Furthermore, many imaging methods have been recently developed to enable more accurate imaging analysis. Ghotra and colleagues established a quantitative bioimaging platform to study human cancer dissemination in a xenograft assay (54). Kumar and colleagues described 3D-fluorescence imaging using angularly multiplexed optical projection tomography with compressive sensing to observe tumor progression and vasculature development in live, nonpigmented adult zebrafish (55). In terms of screening assays, in which researchers need to analyze large numbers of images, Pardo-Martin and colleagues developed a vertebrate automated screening technology (VAST) that allows automatic manipulation and imaging collection (56). Then, this tool was improved as the VAST BioImager system, providing automatic handling, positioning, orientating, and high-resolution imaging collection (57).

As has been previously introduced, zebrafish is a very versatile model, which allows the development of many transgenic individuals, improving the study of cancer processes. White and colleagues described a transparent adult zebrafish called casper, which has homozygous mutations in two pigmentation loci (7). Benjamin and Hynes were able to visualize in vivo metastasis by using this zebrafish mutant after the ZMEL1 cell transplantation (58). Heilmann and colleagues developed a quantitative system to study metastasis to end up with the semiquantitative detection and low signal-to-noise ratio analyses (59). Chen and colleagues created a transgenic line to facilitate luciferase-based imaging in zebrafish, allowing deep tissue visualization in freely swimming animals (60). Furthermore, some transgenic zebrafish lines have the vasculature marked, such as fli-GFP, mtie2-GFP, and flik-EGFP (61–63).

Tumor cell transplantation methods together with the diverse available imaging tools serve to visualize and clarify the insight of tumor processes. (i) Park and colleagues described pancreatic tumor initiation in a KRASG12V transgenic zebrafish model (64). (ii) Neovascularization and behavior of metastatic adenocarcinoma MD-435 cells were visualized in a fli2-EGFP transgenic model (35). (iii) Ghotra and colleagues observed migration and dissemination of prostate CMDil-labeled cells transplanted into a flik-EGFP transgenic zebrafish (54). (iv) Invasion assays were carried out by xenografting human tumor cells into the same transgenic zebrafish (65). (v) Tumor and immune system interaction was optically studied by Wang and colleagues when human ovarian cells were transplanted into vascularized-labeled zebrafish (66).

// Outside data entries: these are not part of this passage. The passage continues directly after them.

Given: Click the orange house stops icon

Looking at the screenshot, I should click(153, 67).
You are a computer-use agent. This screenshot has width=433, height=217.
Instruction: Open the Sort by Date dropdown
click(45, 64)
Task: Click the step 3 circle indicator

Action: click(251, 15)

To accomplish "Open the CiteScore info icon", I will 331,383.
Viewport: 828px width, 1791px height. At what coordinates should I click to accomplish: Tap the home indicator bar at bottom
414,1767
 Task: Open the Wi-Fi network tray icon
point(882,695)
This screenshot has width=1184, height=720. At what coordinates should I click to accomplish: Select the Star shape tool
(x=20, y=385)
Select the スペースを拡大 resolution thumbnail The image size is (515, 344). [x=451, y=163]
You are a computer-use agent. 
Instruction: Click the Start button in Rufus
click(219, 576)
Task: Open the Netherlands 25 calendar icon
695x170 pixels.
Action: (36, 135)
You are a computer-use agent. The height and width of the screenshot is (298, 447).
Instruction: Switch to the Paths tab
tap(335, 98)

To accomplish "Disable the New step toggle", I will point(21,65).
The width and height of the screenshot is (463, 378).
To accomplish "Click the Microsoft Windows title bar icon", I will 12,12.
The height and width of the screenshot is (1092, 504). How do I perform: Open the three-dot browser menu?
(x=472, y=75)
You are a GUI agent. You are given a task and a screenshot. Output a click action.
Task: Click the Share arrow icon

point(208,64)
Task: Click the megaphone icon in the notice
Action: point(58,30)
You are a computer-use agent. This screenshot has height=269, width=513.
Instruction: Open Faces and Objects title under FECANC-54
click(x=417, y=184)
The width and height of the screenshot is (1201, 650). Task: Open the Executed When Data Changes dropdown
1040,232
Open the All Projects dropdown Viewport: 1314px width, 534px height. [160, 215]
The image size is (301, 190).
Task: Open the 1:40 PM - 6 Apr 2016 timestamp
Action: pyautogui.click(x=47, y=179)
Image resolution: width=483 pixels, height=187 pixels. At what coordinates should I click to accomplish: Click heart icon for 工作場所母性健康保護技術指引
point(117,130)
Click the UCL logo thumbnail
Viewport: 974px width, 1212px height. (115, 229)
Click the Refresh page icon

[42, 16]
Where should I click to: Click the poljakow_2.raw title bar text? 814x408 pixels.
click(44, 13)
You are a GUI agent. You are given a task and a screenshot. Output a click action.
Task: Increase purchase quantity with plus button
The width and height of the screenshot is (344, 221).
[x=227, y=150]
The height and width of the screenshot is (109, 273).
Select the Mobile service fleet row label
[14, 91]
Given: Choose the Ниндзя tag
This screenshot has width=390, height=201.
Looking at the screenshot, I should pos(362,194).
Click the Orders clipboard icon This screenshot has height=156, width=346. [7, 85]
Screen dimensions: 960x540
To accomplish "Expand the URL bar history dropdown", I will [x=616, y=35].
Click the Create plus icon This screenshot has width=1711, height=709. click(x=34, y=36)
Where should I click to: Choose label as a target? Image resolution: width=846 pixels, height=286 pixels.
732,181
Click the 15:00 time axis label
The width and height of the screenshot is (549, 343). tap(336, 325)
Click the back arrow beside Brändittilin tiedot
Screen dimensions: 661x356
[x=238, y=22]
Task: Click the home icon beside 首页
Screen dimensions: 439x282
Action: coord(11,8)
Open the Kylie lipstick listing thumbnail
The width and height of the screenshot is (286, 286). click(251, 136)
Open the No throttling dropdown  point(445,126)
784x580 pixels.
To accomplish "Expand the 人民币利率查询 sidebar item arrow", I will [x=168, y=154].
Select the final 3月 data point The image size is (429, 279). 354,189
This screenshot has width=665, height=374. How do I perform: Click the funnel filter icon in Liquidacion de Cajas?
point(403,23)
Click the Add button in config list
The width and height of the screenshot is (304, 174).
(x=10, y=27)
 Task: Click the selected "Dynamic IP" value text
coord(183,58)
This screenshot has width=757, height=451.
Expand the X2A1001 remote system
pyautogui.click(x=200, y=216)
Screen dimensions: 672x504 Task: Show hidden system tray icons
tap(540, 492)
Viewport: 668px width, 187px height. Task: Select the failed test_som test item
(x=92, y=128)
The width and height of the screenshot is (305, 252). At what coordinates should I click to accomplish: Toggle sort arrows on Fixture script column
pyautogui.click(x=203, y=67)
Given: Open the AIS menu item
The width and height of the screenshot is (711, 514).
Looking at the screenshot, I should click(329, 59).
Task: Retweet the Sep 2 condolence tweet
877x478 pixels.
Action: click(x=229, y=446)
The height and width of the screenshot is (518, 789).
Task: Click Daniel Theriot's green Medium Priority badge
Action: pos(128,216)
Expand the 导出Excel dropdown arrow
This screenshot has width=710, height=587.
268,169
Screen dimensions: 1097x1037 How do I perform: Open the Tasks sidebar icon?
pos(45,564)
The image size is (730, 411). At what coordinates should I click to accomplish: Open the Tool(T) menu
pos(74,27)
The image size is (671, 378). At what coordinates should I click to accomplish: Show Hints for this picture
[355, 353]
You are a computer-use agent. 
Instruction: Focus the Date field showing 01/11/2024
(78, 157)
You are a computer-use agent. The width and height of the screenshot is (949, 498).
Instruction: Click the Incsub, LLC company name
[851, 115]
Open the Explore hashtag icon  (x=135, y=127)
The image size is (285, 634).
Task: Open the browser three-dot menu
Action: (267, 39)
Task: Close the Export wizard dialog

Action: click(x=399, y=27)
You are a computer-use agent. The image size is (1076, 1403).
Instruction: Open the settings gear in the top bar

Other ex vivo approaches monitor tumor processes in ways that differ from imaging. For instance, xenotransplantation observation could be performed by dissociating injected embryos into a single-cell suspension and counting the average number of fluorescent cells with a microscope (67). In other studies, qPCR was performed to detect a cancer-specific gene or human housekeeping gene in order to evaluate tumor progression (68, 69).

Because of all the previously described advantages that the zebrafish animal model presents, it has recently stood out in the drug discovery process (i) to identify molecules that specifically ameliorate a disease phenotype and (ii) to perform detailed characterization studies around optimized compounds, focusing not only on efficacy (dose-response) but also on toxicity and/or mechanism. Furthermore, personalized treatments are feasible thanks to the development of zPDX, looking at precision cancer medicine.

In terms of cancer, to the best of our knowledge, there are 355 cases reported in the literature where this animal model became a fundamental tool in the drug discovery process, from the discovery of new compounds, or known drugs, with antitumoral activity to detailed therapeutic assessment of optimized molecules (dose-response, toxicity, and/or pathway studies).

Small-molecule screens are widely used to identify new therapeutics. In this context, cell-based and biochemical drug screenings have played an important role in the identification of new active molecules from large libraries of compounds. Nevertheless, in recent years, whole organism screenings have emerged as a promising alternative to test thousands of molecules. Zebrafish is undoubtedly an interesting approach for this purpose, representing a reliable, low-cost, and rapid option to perform screenings of large libraries and assess their immediate therapeutic relevance. Rennekamp and Peterson reviewed the advantages in zebrafish chemical screening, its limitations, and the impact of zebrafish on chemical biology (70).

Murphey and Zon broadly reviewed the small-molecule screening methods that could be performed (71). These assays carried out in zebrafish consider in vivo small-molecule activity and take into account metabolism, toxicity, pharmacokinetics, pharmacodynamics, and cell–cell interactions, providing important information in an early developmental stage that cannot be obtained with traditional biochemical or cell-based screenings (72). Furthermore, this methodology allows the identification of a therapeutic compound without knowing the exact mechanism of the disease (73). In addition, an advantage against the traditional murine model is the requirement of fewer amounts of experimental chemicals, reducing the difficulty and costs associated with the collection procedures (74).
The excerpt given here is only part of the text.